GRAMOPHONE Review: Shostakovich Symphony No. 11 ‘The Year 1905’ – London Philharmonic Orchestra/Jurowski
Hard on the heels of the thrilling John Storgards/ BBC Philharmonic account on Chandos comes another performance I was lucky enough to experience live in December of last year. And a marked distinction in approach is immediately apparent, both in terms of the sound picture and the musical realisation. If we are talking in pictorial terms it’s a case of Storgards’ panning shot versus Jurowski’s more detailed close up. The LPO Live engineering is more immediate, the Chandos more self-evidently wide-screen. The snow-covered Winter Palace Square may be eerily still but Jurowski moves the music forward, less concerned about the purely pictorial and more focused on the musical. The uneasy timpani ostinato is key here and the first of the revolutionary songs – the thematic fabric of this score – declare their identity.
Jurowski recalls those songs as only a Russian could; their melancholy is personal. He is plainly set on dismissing once and for all the notion held by some that this marvellous piece is little more than glorified movie music. Those naysayers have never glimpsed its soul, the subtext of its history. And despite, or even because, of all its graphic imagery Jurowski and the recent Storgards make us deeply aware of that subtext in very particular ways.
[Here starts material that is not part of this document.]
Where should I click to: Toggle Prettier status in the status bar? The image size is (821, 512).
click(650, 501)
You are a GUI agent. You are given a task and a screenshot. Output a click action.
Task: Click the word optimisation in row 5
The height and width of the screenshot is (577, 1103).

There is urgency and heat in Jurowski’s reading and come the Bloody Sunday massacre which is at the fulcrum of the piece he seems to accentuate that it is music’s most methodical and rigorous form – the fugue – which Shostakovich uses to drive us towards systematic slaughter. The thunderous assault of the solo percussion is brutally immediate. But again it is typical of Jurowski that the ‘white-out’ to icy silence in its wake is as shocking as the assault itself. It takes a second or two to register that there is sound at all.
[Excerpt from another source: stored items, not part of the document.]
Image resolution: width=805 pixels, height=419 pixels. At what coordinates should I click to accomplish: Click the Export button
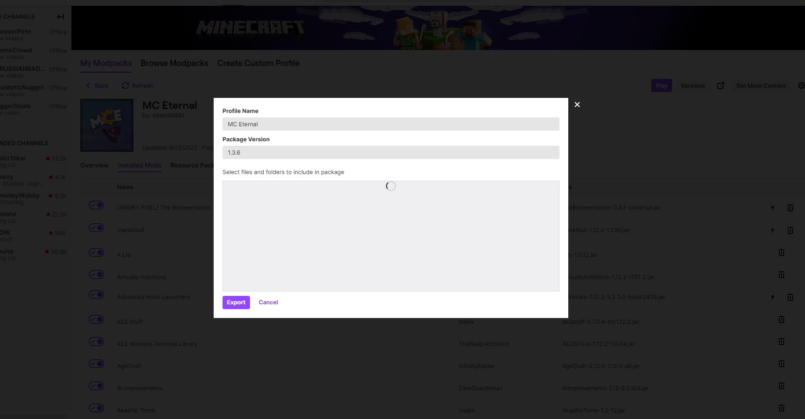[236, 302]
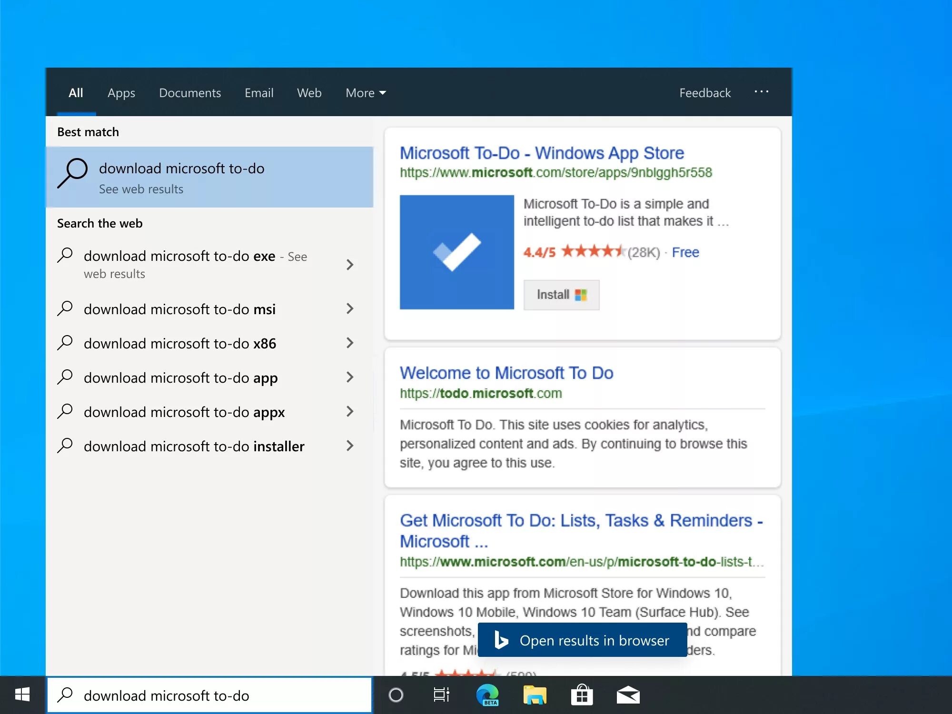Screen dimensions: 952x714
Task: Expand the 'download microsoft to-do installer' suggestion
Action: (350, 446)
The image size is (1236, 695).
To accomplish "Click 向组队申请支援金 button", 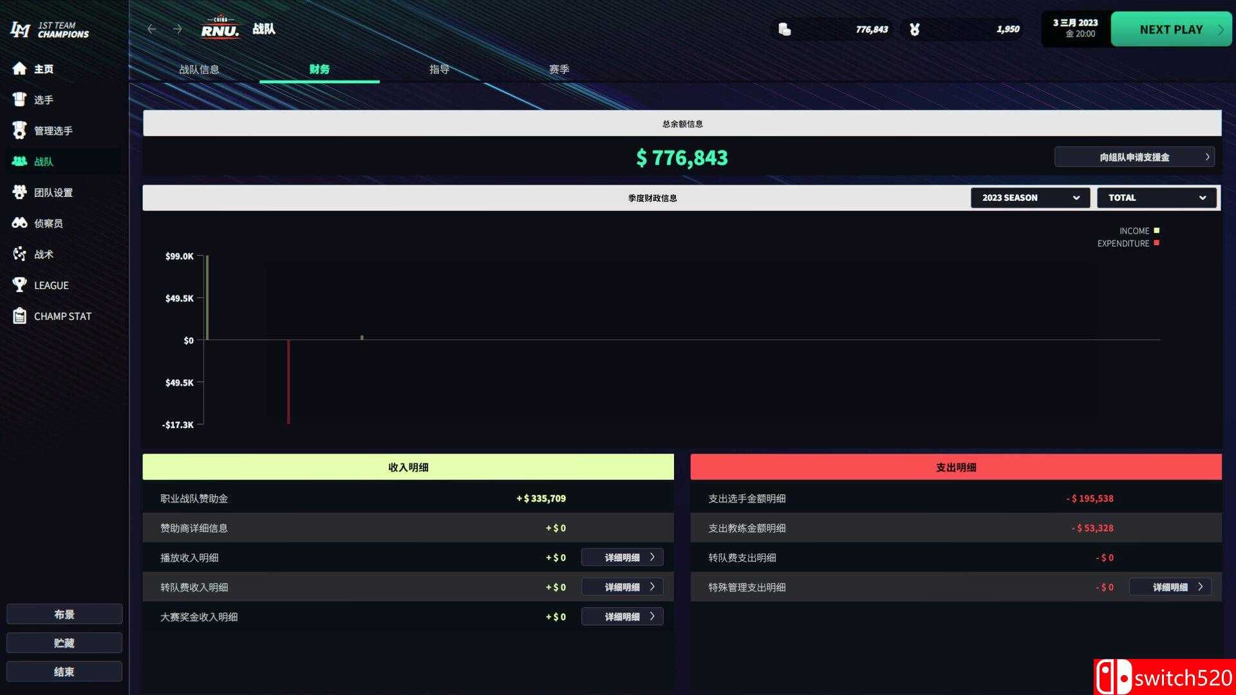I will pyautogui.click(x=1134, y=157).
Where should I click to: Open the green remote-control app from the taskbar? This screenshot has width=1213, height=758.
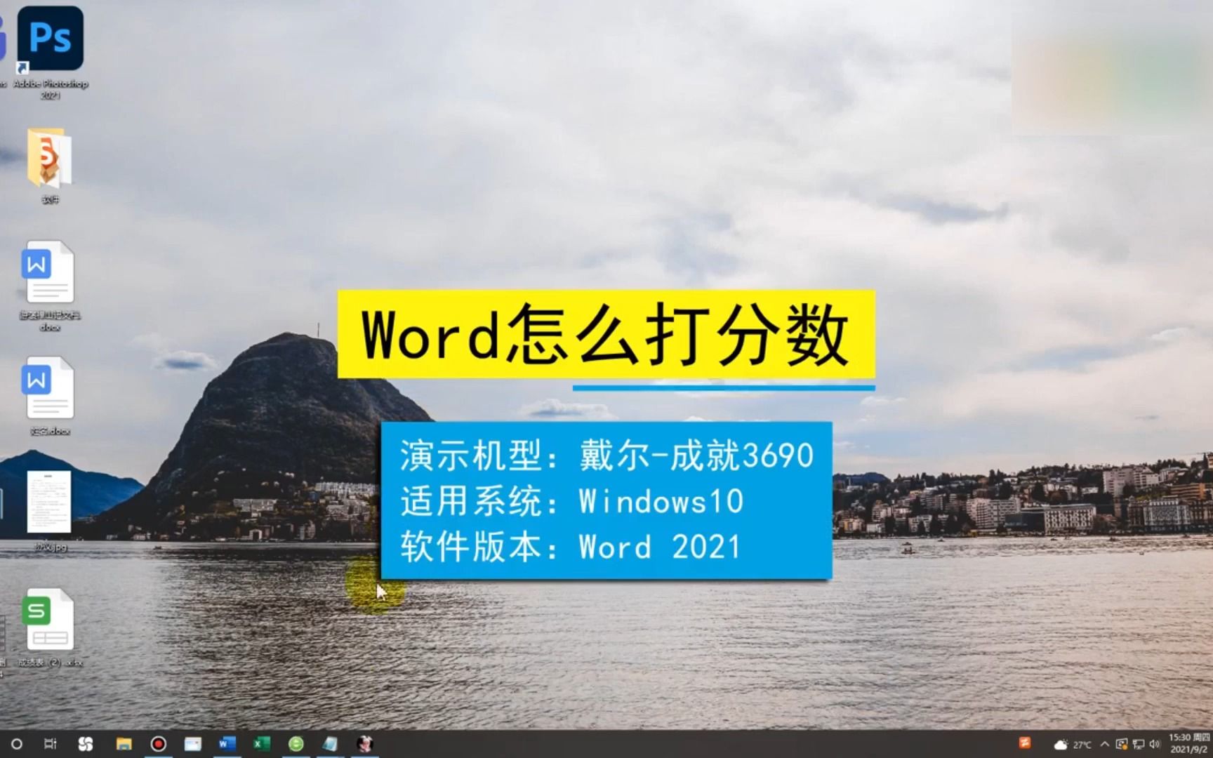point(296,744)
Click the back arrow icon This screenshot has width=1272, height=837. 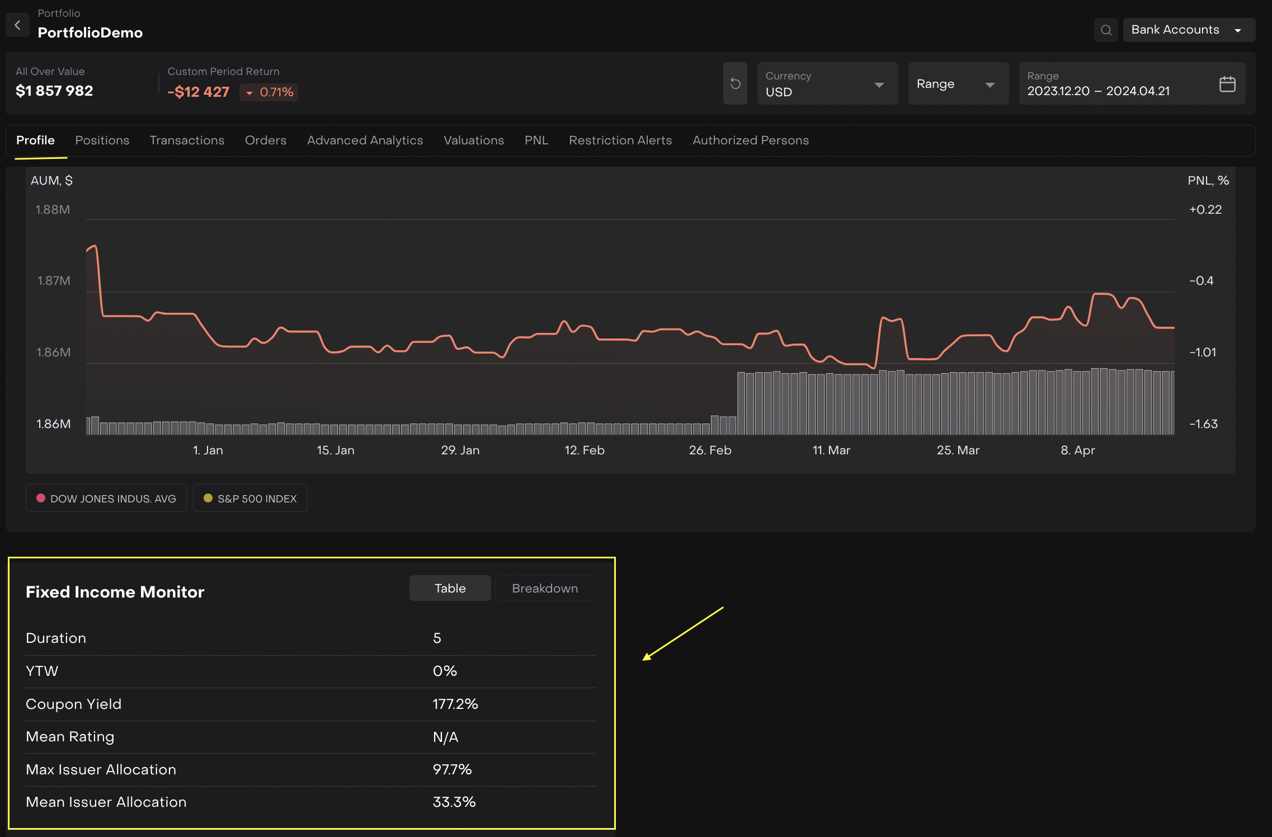click(17, 25)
The slow movement ‘In Memoriam’ is a wonderful example of Shostakovich saying so much with so little on the page and Jurowski respects and inhabits its air of communal mourning right up to the major key modulation in the violins late in the movement which conveys more hope than a thousand words could. But the mourning will persist and the obliterating crash of the tam-tam in the finale gives way to perhaps the single most heartbreaking moment of lamentation in all Shostakovich – the great cor anglais solo. Characteristically Jurowski gives his player leave to make this the heart and soul of this piece – but he also pulls focus on the serpentine bass clarinet solo which so rudely interrupts it to signal unease, unrest, resistance.
The all-important church bells of the coda are again (as with Storgards) borrowed from the Royal Liverpool Philharmonic who commissioned them – and thrilling they are. But unlike Storgards – and I think preferable – Jurowski goes for an abrupt cut-off at the close rather than a prolonged resonance (which applause is likely to violate anyway). For me it is the abruptness that tells us unequivocally that history will repeat itself. I wouldn’t want to choose between these two highly distinctive performances – but sonically speaking there’s no question that Chandos wins the day.